Problem requirements
Set down exactly the lines that run from the one containing "You are a GUI" to the end of the material below, both included, without pictures.

Data
────────────────

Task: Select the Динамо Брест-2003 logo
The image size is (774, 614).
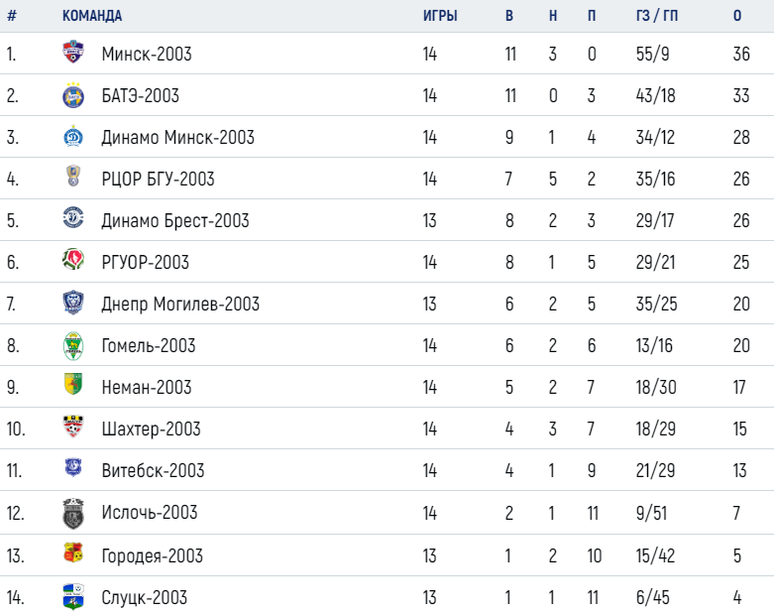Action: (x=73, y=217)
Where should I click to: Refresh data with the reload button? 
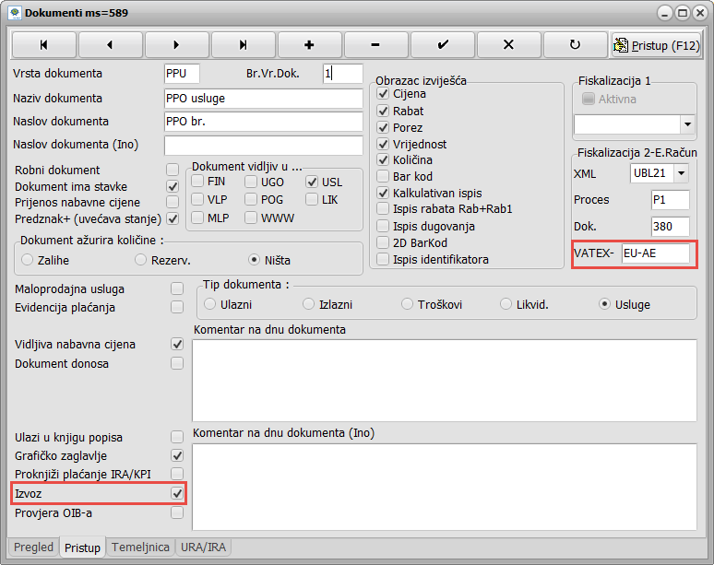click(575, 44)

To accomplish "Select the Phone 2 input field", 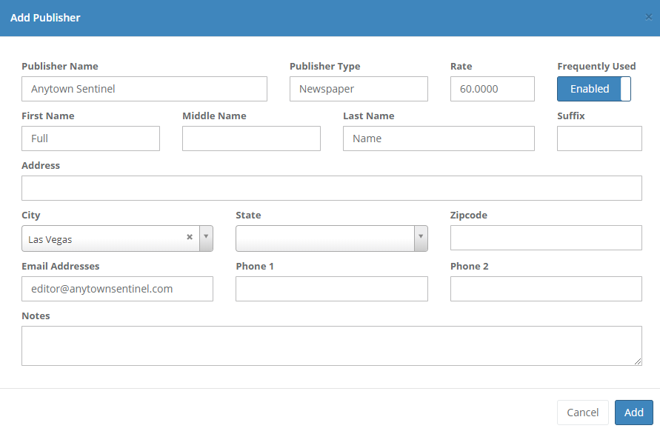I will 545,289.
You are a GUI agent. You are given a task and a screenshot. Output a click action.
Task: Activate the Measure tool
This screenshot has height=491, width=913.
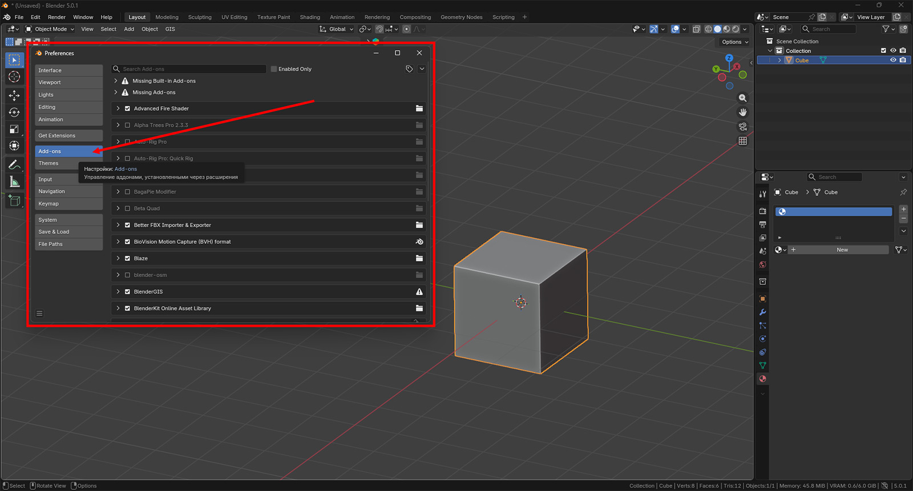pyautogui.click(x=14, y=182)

────────────────

Task solution
You are a GUI agent. You are given a task and a screenshot. Output a click action.
Task: Activate the Measure tool
This screenshot has height=491, width=913.
pyautogui.click(x=14, y=182)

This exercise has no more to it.